By Roy S. Ginsburg, JD

Everyone knows that, much like diet and exercise, networking is good for you and that, similarly, there are lots of excuses for avoiding it. 

Understanding Networking-An Attitude Adjustment

When coaching lawyers or conducting CLEs on business development, I hear a lot of resistance to incorporating networking as a means of building a book of business. Here are the most common excuses:

* I don't have the time.

* I'm a professional; networking is like being a salesperson.

* It is outside my comfort zone.

A better understanding of what networking really is will convince you that most anyone can learn to do it comfortably. A better understanding will also lead to a realization of how indispensable it is. 

Let's discuss first what networking is not. Networking is not showing up at a conference or reception glad-handing and distributing business cards to strangers. Who wouldn't feel uncomfortable doing that?

Networking is a straightforward concept. It's building a network of people for the purpose of mutual assistance. Put the emphasis on mutual. It's not "I want your legal business." Rather, it's developing relationships among those who can help one another in professional, as well as personal, ways. In its simplest form, networking presents a platform for exchanging information that is mutually beneficial. It may be about a legal advice, but it could even be about a baby sitter or plumber if the need is expressed.

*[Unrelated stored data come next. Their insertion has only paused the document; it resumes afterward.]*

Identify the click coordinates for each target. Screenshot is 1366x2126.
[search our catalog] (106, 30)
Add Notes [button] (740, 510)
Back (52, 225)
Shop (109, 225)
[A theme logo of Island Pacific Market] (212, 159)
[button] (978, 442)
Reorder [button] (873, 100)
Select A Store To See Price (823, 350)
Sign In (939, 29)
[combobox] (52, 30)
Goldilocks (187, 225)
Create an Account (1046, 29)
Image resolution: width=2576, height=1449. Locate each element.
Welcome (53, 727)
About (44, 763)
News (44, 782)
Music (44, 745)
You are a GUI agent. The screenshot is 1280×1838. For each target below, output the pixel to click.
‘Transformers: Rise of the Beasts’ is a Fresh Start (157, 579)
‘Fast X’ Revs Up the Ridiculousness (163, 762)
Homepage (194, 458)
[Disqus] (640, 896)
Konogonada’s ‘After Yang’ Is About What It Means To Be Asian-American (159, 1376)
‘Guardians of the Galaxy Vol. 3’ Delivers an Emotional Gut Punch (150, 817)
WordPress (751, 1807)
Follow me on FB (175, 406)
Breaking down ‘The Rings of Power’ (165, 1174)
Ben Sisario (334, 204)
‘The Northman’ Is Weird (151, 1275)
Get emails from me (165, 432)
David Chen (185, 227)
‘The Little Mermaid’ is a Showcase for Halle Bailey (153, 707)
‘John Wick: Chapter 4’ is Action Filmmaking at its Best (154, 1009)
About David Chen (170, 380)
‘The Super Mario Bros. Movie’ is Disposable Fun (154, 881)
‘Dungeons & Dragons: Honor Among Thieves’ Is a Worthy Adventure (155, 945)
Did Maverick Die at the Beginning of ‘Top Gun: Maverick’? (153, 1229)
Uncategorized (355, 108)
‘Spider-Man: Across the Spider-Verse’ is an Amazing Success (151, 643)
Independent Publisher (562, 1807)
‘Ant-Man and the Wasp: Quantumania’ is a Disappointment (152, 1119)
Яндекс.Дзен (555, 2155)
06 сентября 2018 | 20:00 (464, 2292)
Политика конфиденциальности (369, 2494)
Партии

Further, and this is key to building a network, it's more about giving than receiving. Only when you give (advice, praise, recommendations, etc.) do relationships grow and develop. Once that occurs, it's only a matter of time before you get something back. 

It's human nature; people like to reciprocate. Developing trusting and dependable relationships, however, doesn't happen in one meeting. It is a process, and it requires persistence and patience to reap the benefits. 

Getting Past the Excuses

No more excuses! Below, I discredit the attitudes that stand in the way of networking progress:

I don't have the time.

Once it's understood what a well-developed network can accomplish, it can actually be a time saver. For instance, everyone who is part of your network is a potential resource, with access to information, opportunities, or ideas that could otherwise require hours of your time to gather. With an established network, it's possible the answer to a practice management issue is only a phone call or two away. 

However, the main reason lawyers should network is for business development. Attorneys have a tendency to overestimate the importance of their technical skills when, in fact, prospective clients are weighing more "human" considerations, such as "Is this someone I get along with?" and "Can I trust this person?" 

Think about the successful lawyers you know. Are they the most exceptionally skilled or technically competent legal professionals? If not, then what is it that sets them apart and sparks their success? Undoubtedly, it's the number of people they know and the quality of the relationships they have with them. Building meaningful relationships, over time, is the key to a robust practice; and effective networking is the genesis for developing those relationships.

I'm not a salesperson.

If there's a consistently common objection to networking that I hear, it's "I didn't go to law school to be a salesperson!" 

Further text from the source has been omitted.